§ GOAL OF THE EXERCISE
Scan the data for "click" and copy each matching line.

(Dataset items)
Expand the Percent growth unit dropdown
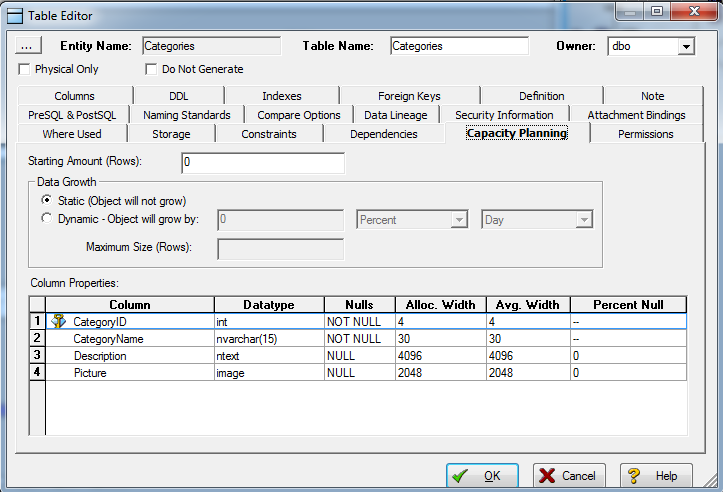This screenshot has height=492, width=723. (459, 219)
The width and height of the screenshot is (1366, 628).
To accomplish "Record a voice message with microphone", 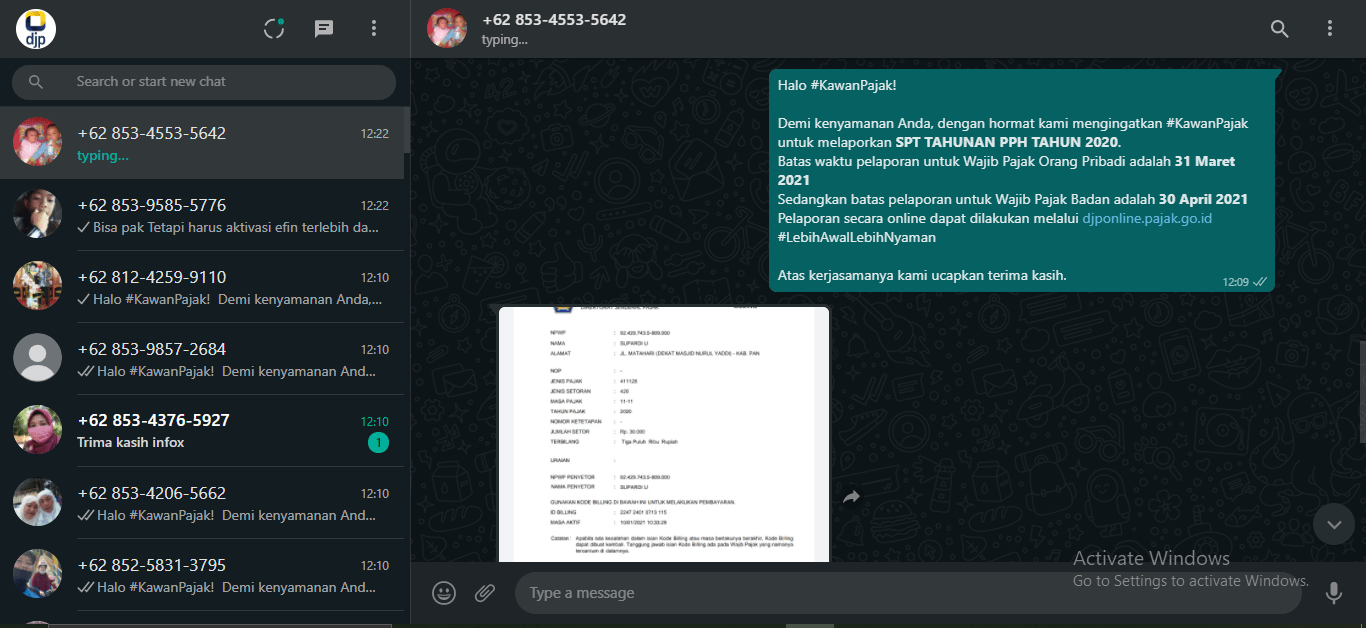I will point(1333,593).
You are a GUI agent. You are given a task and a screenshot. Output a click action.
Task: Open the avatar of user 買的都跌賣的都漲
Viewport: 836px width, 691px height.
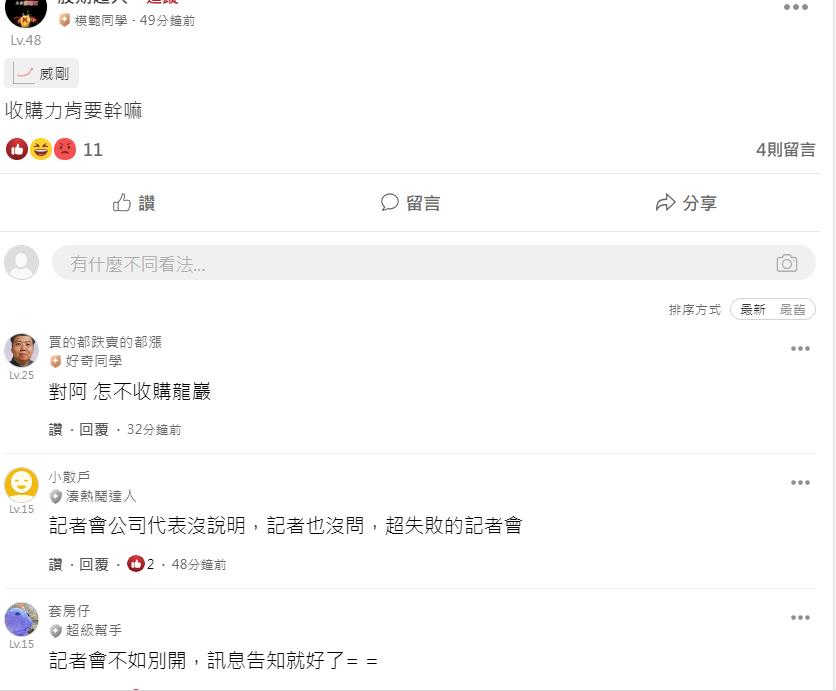(21, 350)
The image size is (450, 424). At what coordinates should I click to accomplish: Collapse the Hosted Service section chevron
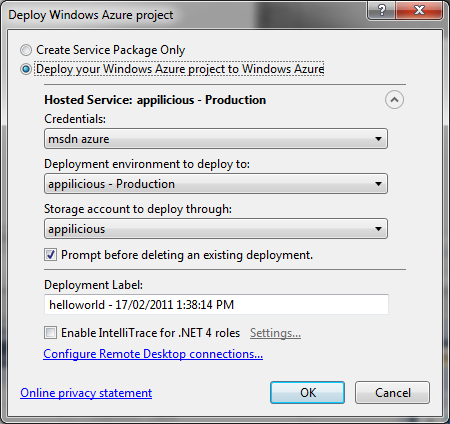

§ SOLVED PROBLEM
You are a GUI agent. You are given a task and a screenshot. Output a click action.
The image size is (450, 424). At what coordinates should I click to accomplish: Collapse the Hosted Service section chevron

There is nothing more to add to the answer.